Having been a partner for Microsoft research I've also had them try and patent the stuff we were providing them.

In short with megacorps the only winning move is to fuck them faster than they can fuck you.

mi_lk•2h ago
That’s a beautiful conclusion
zombiwoof•3h ago
Bye AMD
Xevion•3h ago
Dumb.

No cloud provider is gonna see further price gouging from the company with the largest market share and think "Yeah, let's disconnect from the only remaining competitor, make sure every nail is in our coffin".

It's probably the opposite. I bet this move will lead to AMD's increased funding towards compatability and TPU development, in the hopes that they'll become a serious competitor to Nvidia.

chii•2h ago
> AMD's increased funding towards compatability and TPU development

no investor is going to bet on the second-place horse. Because they would've done the betting _before_ nvidia became the winning powerhouse that it has become!

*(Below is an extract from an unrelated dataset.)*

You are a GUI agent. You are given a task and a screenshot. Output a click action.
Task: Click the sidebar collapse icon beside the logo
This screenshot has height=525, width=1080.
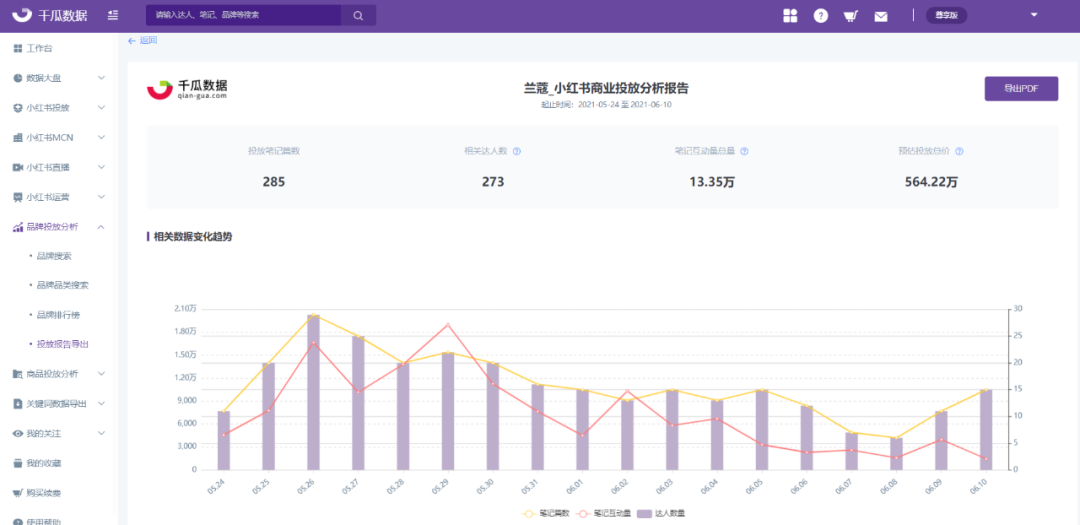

The fact is, AMD's hardware capability is just insufficient to compete, and they're not getting there fast enough - unlike the games industry, there's not a lot of low budget buyers here.

basilgohar•32m ago
AMD is hindered more by their software and network effects than raw hardware performance.
netfortius•3h ago
Isn't their CEO the guy who called Trump re-industrialisation policies 'visionary'? [1] Maybe that's where the idea on cloud (as all others, nowadays) is coming from?!? ;->

[1] https://www.reuters.com/business/aerospace-defense/nvidia-ce...

theincredulousk•2h ago
This has been developing for a while... The big players have basically been competing for allocations of a set production, so NVIDIA negotiated into the allocations that some % of the compute capacity they "sell" them is reserved and exclusively leased back to NVIDIA.

So now NVIDIA has a whole bunch of cloud infrastructure hosted by the usual suspects that they can use for the same type of business the usual suspects do.